A frozen second

Louper la bonne seconde dans une histoire de deux secondes

 

samedi 03 mai #9048281

Wonder "Wall"

Est-ce qu'ils me sentent autant que moi je les respire ? Fait-on vraiment partie de tout cela ou est-ce que tout n'est que sensations impersonnelles ?

Il fait beau. La nuit fut si douce qu'elle en était presque normale. Prendre une douche. Je crois que hier soir, j'ai fait le pari de pouvoir pisser dans la cuvette depuis la douche. Il semblerait que j'ai raté. Ça ne me gachera pas mes plaisirs du matin. Descendre les escaliers et surtout sortir dans la cour du campus. J'ai l'air stupide avec mon sourire tous les matins devant la porte.

Y a 7 ou 8 ans, je trouvais ces petites plaisirs simples géniaux. Aujourd'hui je me trouve d'un ringard innommable. Seulement je ne peux m'empêcher d'apprécier. D'apprécier les places tout devant dans les bus à 2 étages. D'apprécier regarder les gens qui défilent derrière la fenêtre. Des milliers de visages, de relations que l'on se jure d'essayer de retenir. Juste parce qu'un instant, un matin, ils vous ont donné le sourire.

Et puis il y a le triplet café-beignet-cigarette du matin. Le café trop chaud, le beignet trop gras et la cigarette trop... trop bien. Je deviens accro mais c'est la vie anglaise qui m'éclabousse les yeux. En chaque instant, j'imagine, je travaille, je corrige. Je laisse se mouvoir une fresque organisée par la main d'un maître.
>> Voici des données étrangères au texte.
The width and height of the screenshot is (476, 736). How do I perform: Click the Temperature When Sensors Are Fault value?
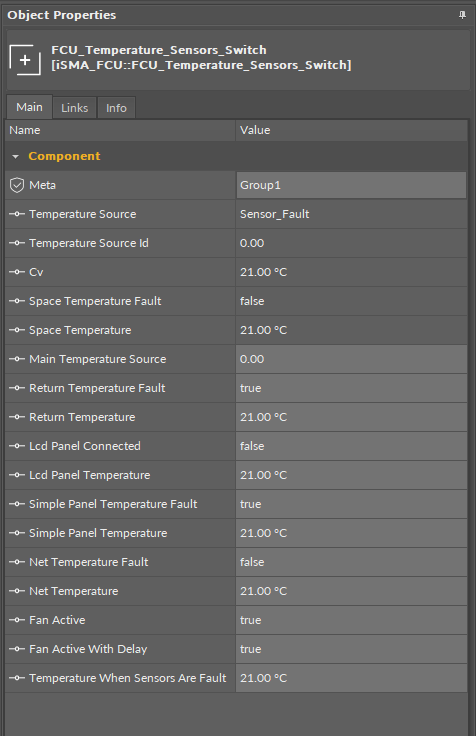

Ici, tout n'est que fiction. Des décors parfaits où même la verdure aurait sa place si j'étais à la photographie. Des passants qui ne regardent jamais la caméra. Et surtout des poupées blondes prêtes à tout pour réussir lorsqu'il s'agit d'être dans un film français. Il n'y a pas de réel. Les questions supplémentaires sont toujours superflues et incomprises. Les lendemains de soirées sont des autres scènes et plus rien n'existent.

C'est beau. C'est beau ces briques rouges, ces sourires fous, et leurs ridicules bouches en cœur sur Facebook. Un monde cohérent dans l'ignorance mutuelle et dans l'importance du profil. La déroute n'est que dans nos petites têtes françaises. Pas sur leurs Wall.



Ainsi je demande.
Est-ce qu'ils me sentent autant que moi je les respire ? Fait-on vraiment partie de tout cela ou est-ce que tout n'est qu'une sensation impersonnelle ?

Ben W à 19:36
dans Mouais...
Commentaires [2]

Commentaires

Voilà quelques temps que je n'avais pas réellement souri en lisant l'un de tes textes. Celui-là fut comme une légère respiration, un moment assez doux, peut-être parce qu'il y a toute cette ignorance dans leurs yeux, cette indifférence qui ne fait pas trop mal au fond. J'aime lire tes habitudes, un peu comme dans un journal de bord. J'aime parce que j'ai un peu l'impression d'être transportée ailleurs que devant un ordi, ailleurs qu'en France, ailleurs que dans les miennes d'habitudes.Je ne sais pas s'il existe cet air stupide avec ton sourire tous les matins mais quelque part je l'espère parce que le rendu m'est agréable.

passionnée dimanche 04 mai à 14:16

...hum... Merci ? (rien d'autre en magasin).